Reproduce every item below line for line, without changing any character.

[A sequence of items]
□ □ □ □ □ □ □

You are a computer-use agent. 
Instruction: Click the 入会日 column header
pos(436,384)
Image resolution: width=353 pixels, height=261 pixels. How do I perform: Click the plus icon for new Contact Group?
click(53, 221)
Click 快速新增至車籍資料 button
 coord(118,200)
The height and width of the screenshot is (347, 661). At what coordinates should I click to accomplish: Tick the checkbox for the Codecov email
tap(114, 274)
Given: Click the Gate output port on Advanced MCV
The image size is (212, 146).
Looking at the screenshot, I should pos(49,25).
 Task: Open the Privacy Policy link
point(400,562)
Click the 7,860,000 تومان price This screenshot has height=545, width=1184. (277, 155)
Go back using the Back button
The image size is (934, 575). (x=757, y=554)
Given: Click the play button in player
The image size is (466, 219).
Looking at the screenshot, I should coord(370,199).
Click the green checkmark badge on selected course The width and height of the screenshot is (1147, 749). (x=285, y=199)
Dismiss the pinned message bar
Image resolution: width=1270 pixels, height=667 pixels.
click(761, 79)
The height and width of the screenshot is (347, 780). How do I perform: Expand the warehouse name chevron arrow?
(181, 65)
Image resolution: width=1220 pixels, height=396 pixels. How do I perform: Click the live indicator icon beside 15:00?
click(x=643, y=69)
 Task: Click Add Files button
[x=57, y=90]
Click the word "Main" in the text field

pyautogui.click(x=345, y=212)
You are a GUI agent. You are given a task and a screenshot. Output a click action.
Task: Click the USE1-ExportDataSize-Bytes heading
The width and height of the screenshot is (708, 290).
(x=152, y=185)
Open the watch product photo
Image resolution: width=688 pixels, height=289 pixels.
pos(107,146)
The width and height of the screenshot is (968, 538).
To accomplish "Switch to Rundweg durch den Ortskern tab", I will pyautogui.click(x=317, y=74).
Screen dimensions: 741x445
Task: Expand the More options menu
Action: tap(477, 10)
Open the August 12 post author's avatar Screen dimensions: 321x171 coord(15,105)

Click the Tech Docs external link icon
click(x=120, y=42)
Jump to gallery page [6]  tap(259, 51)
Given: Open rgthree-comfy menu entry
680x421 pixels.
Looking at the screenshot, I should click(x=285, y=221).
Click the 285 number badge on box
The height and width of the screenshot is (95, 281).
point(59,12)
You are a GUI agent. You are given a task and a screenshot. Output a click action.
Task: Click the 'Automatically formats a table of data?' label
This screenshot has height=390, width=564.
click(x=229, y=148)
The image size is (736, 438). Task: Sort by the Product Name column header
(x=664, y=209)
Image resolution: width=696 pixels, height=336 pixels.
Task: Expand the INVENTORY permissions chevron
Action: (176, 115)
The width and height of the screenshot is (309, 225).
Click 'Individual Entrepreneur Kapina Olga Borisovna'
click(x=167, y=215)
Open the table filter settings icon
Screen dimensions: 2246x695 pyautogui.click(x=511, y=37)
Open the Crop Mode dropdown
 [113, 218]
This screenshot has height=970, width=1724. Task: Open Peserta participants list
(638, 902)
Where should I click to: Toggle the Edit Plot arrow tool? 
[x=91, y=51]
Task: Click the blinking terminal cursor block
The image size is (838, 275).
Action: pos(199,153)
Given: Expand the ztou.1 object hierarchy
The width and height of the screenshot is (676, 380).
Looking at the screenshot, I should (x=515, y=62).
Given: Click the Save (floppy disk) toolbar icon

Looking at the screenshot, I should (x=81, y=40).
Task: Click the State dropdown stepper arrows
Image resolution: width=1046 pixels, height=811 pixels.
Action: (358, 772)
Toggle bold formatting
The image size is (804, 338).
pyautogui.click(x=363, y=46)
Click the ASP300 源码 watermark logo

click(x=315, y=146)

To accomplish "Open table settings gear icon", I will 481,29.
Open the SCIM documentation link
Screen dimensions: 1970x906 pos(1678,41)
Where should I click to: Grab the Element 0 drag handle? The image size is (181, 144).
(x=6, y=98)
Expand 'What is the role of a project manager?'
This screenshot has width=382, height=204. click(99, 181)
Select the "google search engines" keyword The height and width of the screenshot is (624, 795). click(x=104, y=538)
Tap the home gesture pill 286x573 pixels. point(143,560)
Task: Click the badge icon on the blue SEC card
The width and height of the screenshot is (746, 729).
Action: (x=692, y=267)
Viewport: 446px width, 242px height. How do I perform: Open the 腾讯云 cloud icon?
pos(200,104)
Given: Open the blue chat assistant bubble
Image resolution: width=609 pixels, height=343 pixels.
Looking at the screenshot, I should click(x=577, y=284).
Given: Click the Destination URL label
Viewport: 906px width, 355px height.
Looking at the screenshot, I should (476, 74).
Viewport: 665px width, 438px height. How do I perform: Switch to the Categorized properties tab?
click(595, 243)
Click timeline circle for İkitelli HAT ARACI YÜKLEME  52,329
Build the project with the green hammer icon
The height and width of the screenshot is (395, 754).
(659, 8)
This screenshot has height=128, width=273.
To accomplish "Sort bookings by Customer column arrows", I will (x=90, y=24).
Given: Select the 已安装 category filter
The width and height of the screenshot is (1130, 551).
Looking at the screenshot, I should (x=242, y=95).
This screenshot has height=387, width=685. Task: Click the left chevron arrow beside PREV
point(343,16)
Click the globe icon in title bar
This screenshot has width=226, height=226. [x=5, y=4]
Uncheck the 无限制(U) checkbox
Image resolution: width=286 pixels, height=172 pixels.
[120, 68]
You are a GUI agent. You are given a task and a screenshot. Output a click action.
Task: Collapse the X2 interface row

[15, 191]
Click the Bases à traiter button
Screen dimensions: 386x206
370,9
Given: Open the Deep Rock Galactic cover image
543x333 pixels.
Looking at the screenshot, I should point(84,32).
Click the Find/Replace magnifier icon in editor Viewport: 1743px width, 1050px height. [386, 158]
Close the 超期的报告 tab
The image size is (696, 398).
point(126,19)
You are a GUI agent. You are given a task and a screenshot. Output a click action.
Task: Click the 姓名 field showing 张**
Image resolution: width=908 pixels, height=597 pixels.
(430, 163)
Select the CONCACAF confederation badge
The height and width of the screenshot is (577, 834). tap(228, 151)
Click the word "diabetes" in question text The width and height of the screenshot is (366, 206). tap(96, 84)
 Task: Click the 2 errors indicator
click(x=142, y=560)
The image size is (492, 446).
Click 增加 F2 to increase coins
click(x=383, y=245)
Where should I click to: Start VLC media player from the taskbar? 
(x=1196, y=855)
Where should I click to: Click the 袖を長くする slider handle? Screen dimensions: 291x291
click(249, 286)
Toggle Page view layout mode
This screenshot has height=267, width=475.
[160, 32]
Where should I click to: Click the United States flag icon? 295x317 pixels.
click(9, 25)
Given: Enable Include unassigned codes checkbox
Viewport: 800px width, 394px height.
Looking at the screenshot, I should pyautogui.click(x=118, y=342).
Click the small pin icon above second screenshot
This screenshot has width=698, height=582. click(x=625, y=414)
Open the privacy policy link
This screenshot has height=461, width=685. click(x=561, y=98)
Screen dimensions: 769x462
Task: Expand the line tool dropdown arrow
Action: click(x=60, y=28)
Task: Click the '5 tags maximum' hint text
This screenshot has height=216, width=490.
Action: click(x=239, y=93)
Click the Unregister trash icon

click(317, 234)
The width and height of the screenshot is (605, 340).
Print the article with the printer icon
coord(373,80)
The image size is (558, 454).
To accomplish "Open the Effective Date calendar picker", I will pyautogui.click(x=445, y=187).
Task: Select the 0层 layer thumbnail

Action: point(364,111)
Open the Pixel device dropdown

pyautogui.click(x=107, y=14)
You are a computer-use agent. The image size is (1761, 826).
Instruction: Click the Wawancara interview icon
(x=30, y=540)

□ □ □ □ □ □ □

[ANSWER FOR THE TASK]
You are a computer-use agent. 
Instruction: Click the 入会日 column header
pos(436,384)
Image resolution: width=353 pixels, height=261 pixels. How do I perform: Click the plus icon for new Contact Group?
click(53, 221)
Click 快速新增至車籍資料 button
 coord(118,200)
The height and width of the screenshot is (347, 661). At what coordinates should I click to accomplish: Tick the checkbox for the Codecov email
tap(114, 274)
Given: Click the Gate output port on Advanced MCV
The image size is (212, 146).
Looking at the screenshot, I should pos(49,25).
 Task: Open the Privacy Policy link
point(400,562)
Click the 7,860,000 تومان price This screenshot has height=545, width=1184. (277, 155)
Go back using the Back button
The image size is (934, 575). (x=757, y=554)
Given: Click the play button in player
The image size is (466, 219).
Looking at the screenshot, I should coord(370,199).
Click the green checkmark badge on selected course The width and height of the screenshot is (1147, 749). (x=285, y=199)
Dismiss the pinned message bar
Image resolution: width=1270 pixels, height=667 pixels.
click(761, 79)
The height and width of the screenshot is (347, 780). How do I perform: Expand the warehouse name chevron arrow?
(181, 65)
Image resolution: width=1220 pixels, height=396 pixels. How do I perform: Click the live indicator icon beside 15:00?
click(x=643, y=69)
 Task: Click Add Files button
[x=57, y=90]
Click the word "Main" in the text field

pyautogui.click(x=345, y=212)
You are a GUI agent. You are given a task and a screenshot. Output a click action.
Task: Click the USE1-ExportDataSize-Bytes heading
The width and height of the screenshot is (708, 290).
(x=152, y=185)
Open the watch product photo
Image resolution: width=688 pixels, height=289 pixels.
pos(107,146)
The width and height of the screenshot is (968, 538).
To accomplish "Switch to Rundweg durch den Ortskern tab", I will pyautogui.click(x=317, y=74).
Screen dimensions: 741x445
Task: Expand the More options menu
Action: tap(477, 10)
Open the August 12 post author's avatar Screen dimensions: 321x171 coord(15,105)

Click the Tech Docs external link icon
click(x=120, y=42)
Jump to gallery page [6]  tap(259, 51)
Given: Open rgthree-comfy menu entry
680x421 pixels.
Looking at the screenshot, I should click(x=285, y=221).
Click the 285 number badge on box
The height and width of the screenshot is (95, 281).
point(59,12)
You are a GUI agent. You are given a task and a screenshot. Output a click action.
Task: Click the 'Automatically formats a table of data?' label
This screenshot has height=390, width=564.
click(x=229, y=148)
The image size is (736, 438). Task: Sort by the Product Name column header
(x=664, y=209)
Image resolution: width=696 pixels, height=336 pixels.
Task: Expand the INVENTORY permissions chevron
Action: (176, 115)
The width and height of the screenshot is (309, 225).
Click 'Individual Entrepreneur Kapina Olga Borisovna'
click(x=167, y=215)
Open the table filter settings icon
Screen dimensions: 2246x695 pyautogui.click(x=511, y=37)
Open the Crop Mode dropdown
 [113, 218]
This screenshot has height=970, width=1724. Task: Open Peserta participants list
(638, 902)
Where should I click to: Toggle the Edit Plot arrow tool? 
[x=91, y=51]
Task: Click the blinking terminal cursor block
The image size is (838, 275).
Action: pos(199,153)
Given: Expand the ztou.1 object hierarchy
The width and height of the screenshot is (676, 380).
Looking at the screenshot, I should (x=515, y=62).
Given: Click the Save (floppy disk) toolbar icon

Looking at the screenshot, I should (x=81, y=40).
Task: Click the State dropdown stepper arrows
Image resolution: width=1046 pixels, height=811 pixels.
Action: (358, 772)
Toggle bold formatting
The image size is (804, 338).
pyautogui.click(x=363, y=46)
Click the ASP300 源码 watermark logo

click(x=315, y=146)

To accomplish "Open table settings gear icon", I will 481,29.
Open the SCIM documentation link
Screen dimensions: 1970x906 pos(1678,41)
Where should I click to: Grab the Element 0 drag handle? The image size is (181, 144).
(x=6, y=98)
Expand 'What is the role of a project manager?'
This screenshot has width=382, height=204. click(99, 181)
Select the "google search engines" keyword The height and width of the screenshot is (624, 795). click(x=104, y=538)
Tap the home gesture pill 286x573 pixels. point(143,560)
Task: Click the badge icon on the blue SEC card
The width and height of the screenshot is (746, 729).
Action: (x=692, y=267)
Viewport: 446px width, 242px height. How do I perform: Open the 腾讯云 cloud icon?
pos(200,104)
Given: Open the blue chat assistant bubble
Image resolution: width=609 pixels, height=343 pixels.
Looking at the screenshot, I should click(x=577, y=284).
Given: Click the Destination URL label
Viewport: 906px width, 355px height.
Looking at the screenshot, I should (476, 74).
Viewport: 665px width, 438px height. How do I perform: Switch to the Categorized properties tab?
click(595, 243)
Click timeline circle for İkitelli HAT ARACI YÜKLEME  52,329
Build the project with the green hammer icon
The height and width of the screenshot is (395, 754).
(659, 8)
This screenshot has height=128, width=273.
To accomplish "Sort bookings by Customer column arrows", I will (x=90, y=24).
Given: Select the 已安装 category filter
The width and height of the screenshot is (1130, 551).
Looking at the screenshot, I should (x=242, y=95).
This screenshot has height=387, width=685. Task: Click the left chevron arrow beside PREV
point(343,16)
Click the globe icon in title bar
This screenshot has width=226, height=226. [x=5, y=4]
Uncheck the 无限制(U) checkbox
Image resolution: width=286 pixels, height=172 pixels.
[120, 68]
You are a GUI agent. You are given a task and a screenshot. Output a click action.
Task: Collapse the X2 interface row

[15, 191]
Click the Bases à traiter button
Screen dimensions: 386x206
370,9
Given: Open the Deep Rock Galactic cover image
543x333 pixels.
Looking at the screenshot, I should point(84,32).
Click the Find/Replace magnifier icon in editor Viewport: 1743px width, 1050px height. [386, 158]
Close the 超期的报告 tab
The image size is (696, 398).
point(126,19)
You are a GUI agent. You are given a task and a screenshot. Output a click action.
Task: Click the 姓名 field showing 张**
Image resolution: width=908 pixels, height=597 pixels.
(430, 163)
Select the CONCACAF confederation badge
The height and width of the screenshot is (577, 834). tap(228, 151)
Click the word "diabetes" in question text The width and height of the screenshot is (366, 206). tap(96, 84)
 Task: Click the 2 errors indicator
click(x=142, y=560)
The image size is (492, 446).
Click 增加 F2 to increase coins
click(x=383, y=245)
Where should I click to: Start VLC media player from the taskbar? 
(x=1196, y=855)
Where should I click to: Click the 袖を長くする slider handle? Screen dimensions: 291x291
click(249, 286)
Toggle Page view layout mode
This screenshot has height=267, width=475.
[160, 32]
Where should I click to: Click the United States flag icon? 295x317 pixels.
click(9, 25)
Given: Enable Include unassigned codes checkbox
Viewport: 800px width, 394px height.
Looking at the screenshot, I should pyautogui.click(x=118, y=342).
Click the small pin icon above second screenshot
This screenshot has width=698, height=582. click(x=625, y=414)
Open the privacy policy link
This screenshot has height=461, width=685. click(x=561, y=98)
Screen dimensions: 769x462
Task: Expand the line tool dropdown arrow
Action: click(x=60, y=28)
Task: Click the '5 tags maximum' hint text
This screenshot has height=216, width=490.
Action: click(x=239, y=93)
Click the Unregister trash icon

click(317, 234)
The width and height of the screenshot is (605, 340).
Print the article with the printer icon
coord(373,80)
The image size is (558, 454).
To accomplish "Open the Effective Date calendar picker", I will pyautogui.click(x=445, y=187).
Task: Select the 0层 layer thumbnail

Action: point(364,111)
Open the Pixel device dropdown

pyautogui.click(x=107, y=14)
You are a computer-use agent. The image size is (1761, 826).
Instruction: Click the Wawancara interview icon
(x=30, y=540)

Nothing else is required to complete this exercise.